§ **The exercise**
Copy every one of the following items word for word, keeping each line as it is.
*** Material provided ***
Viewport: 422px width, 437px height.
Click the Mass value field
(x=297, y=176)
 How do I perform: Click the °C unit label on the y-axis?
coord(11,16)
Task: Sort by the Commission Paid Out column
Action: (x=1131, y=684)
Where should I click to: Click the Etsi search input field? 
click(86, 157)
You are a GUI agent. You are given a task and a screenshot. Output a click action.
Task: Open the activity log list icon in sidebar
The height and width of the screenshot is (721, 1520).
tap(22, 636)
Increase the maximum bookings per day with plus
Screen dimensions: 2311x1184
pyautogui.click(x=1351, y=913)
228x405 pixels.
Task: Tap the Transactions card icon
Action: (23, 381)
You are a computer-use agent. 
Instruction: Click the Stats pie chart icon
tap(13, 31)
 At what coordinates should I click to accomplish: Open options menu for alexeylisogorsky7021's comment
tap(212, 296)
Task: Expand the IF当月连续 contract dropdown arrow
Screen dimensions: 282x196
***
§ **Response to the exercise**
Viewport: 422px width, 437px height.
Click the Mass value field
(x=297, y=176)
 How do I perform: Click the °C unit label on the y-axis?
coord(11,16)
Task: Sort by the Commission Paid Out column
Action: (x=1131, y=684)
Where should I click to: Click the Etsi search input field? 
click(86, 157)
You are a GUI agent. You are given a task and a screenshot. Output a click action.
Task: Open the activity log list icon in sidebar
The height and width of the screenshot is (721, 1520).
tap(22, 636)
Increase the maximum bookings per day with plus
Screen dimensions: 2311x1184
pyautogui.click(x=1351, y=913)
228x405 pixels.
Task: Tap the Transactions card icon
Action: (23, 381)
You are a computer-use agent. 
Instruction: Click the Stats pie chart icon
tap(13, 31)
 At what coordinates should I click to accomplish: Open options menu for alexeylisogorsky7021's comment
tap(212, 296)
Task: Expand the IF当月连续 contract dropdown arrow
Screen dimensions: 282x196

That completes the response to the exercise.